Aux commandes de l’Agence Tunisienne de l’Internet (ATI) depuis 2018, Moez Maaref revient, dans cette interview, sur le renouveau qu’a connu cette institution depuis la Révolution du 14 janvier 2011.
Créée le 12 mars 1996 et considérée comme un instrument de censure sous l’ère Ben Ali, l’ATI est devenue un acteur majeur de la transition digitale en Tunisie, grâce notamment aux nouveaux produits et services qu’elle propose à ses clients.
Cependant, cette agence continue à être gérée comme une administration, et ce en raison d’un flou juridique qui entoure son statut, selon Moez Maaref.
Dix ans après la Révolution, l’ATI a réussi à rompre avec cette image de censeur, en consacrant un internet libre, ouvert et accessible. Quels sont les nouveaux produits que vous proposez pour accompagner les organismes du secteur public dans leur transformation digitale ?
Moez Maaref: Nous avons entamé ce processus d’accompagnement, il y a maintenant quatre ans, lorsque nous avons lancé la solution ” Elyssa ” pour la gestion électronique du courrier administratif. Adoptée jusque-là par sept ministères, cette solution technologique innovante permet de numériser les bureaux d’ordre, en organisant et en gérant les courriers physiques reçus et de les stocker sur une plateforme sécurisée.”

**Données disponibles**
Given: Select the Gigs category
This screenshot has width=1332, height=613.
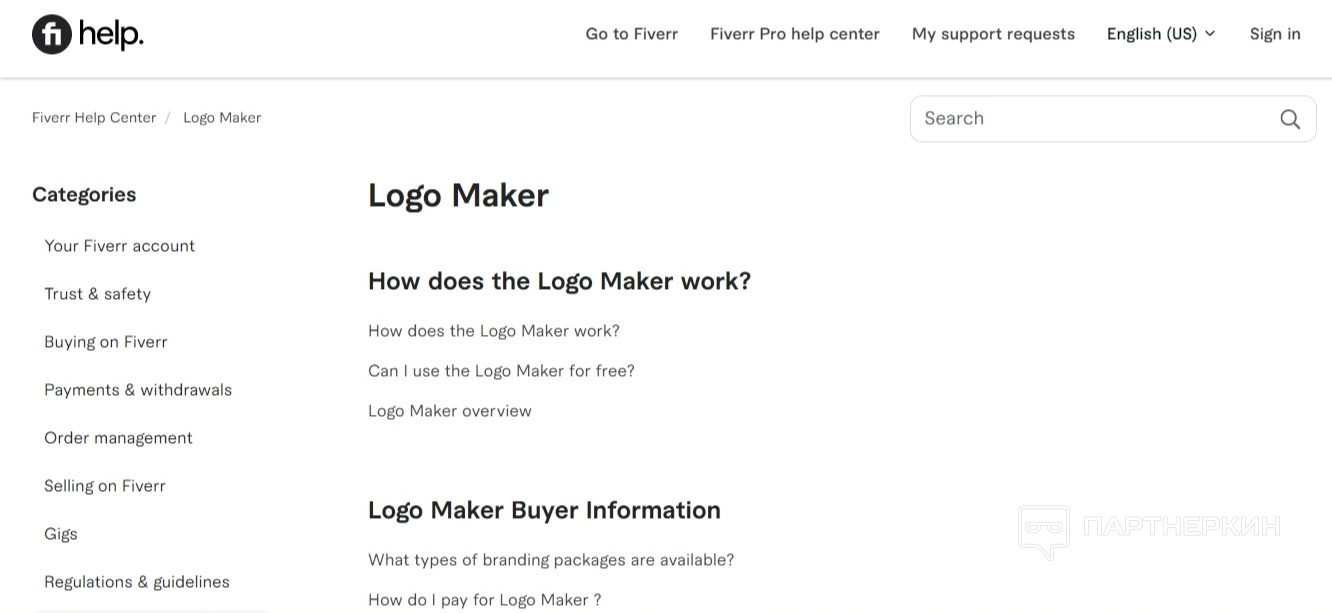Looking at the screenshot, I should [61, 534].

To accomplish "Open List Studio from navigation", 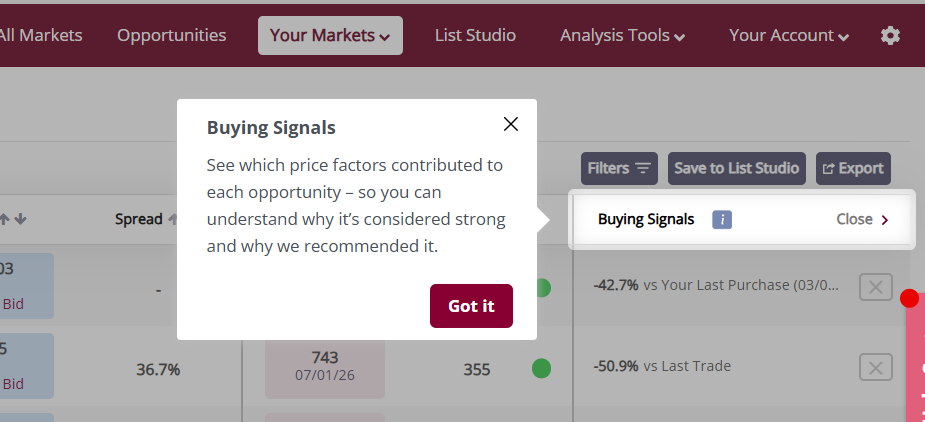I will tap(475, 35).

**Description de la tâche**
Reproduisez intégralement, sans aucune modification, l'interview sur l'Agence tunisienne de l'Internet qui figure plus haut.

**Solution de la tâche**
Aux commandes de l’Agence Tunisienne de l’Internet (ATI) depuis 2018, Moez Maaref revient, dans cette interview, sur le renouveau qu’a connu cette institution depuis la Révolution du 14 janvier 2011.
Créée le 12 mars 1996 et considérée comme un instrument de censure sous l’ère Ben Ali, l’ATI est devenue un acteur majeur de la transition digitale en Tunisie, grâce notamment aux nouveaux produits et services qu’elle propose à ses clients.
Cependant, cette agence continue à être gérée comme une administration, et ce en raison d’un flou juridique qui entoure son statut, selon Moez Maaref.
Dix ans après la Révolution, l’ATI a réussi à rompre avec cette image de censeur, en consacrant un internet libre, ouvert et accessible. Quels sont les nouveaux produits que vous proposez pour accompagner les organismes du secteur public dans leur transformation digitale ?
Moez Maaref: Nous avons entamé ce processus d’accompagnement, il y a maintenant quatre ans, lorsque nous avons lancé la solution ” Elyssa ” pour la gestion électronique du courrier administratif. Adoptée jusque-là par sept ministères, cette solution technologique innovante permet de numériser les bureaux d’ordre, en organisant et en gérant les courriers physiques reçus et de les stocker sur une plateforme sécurisée.”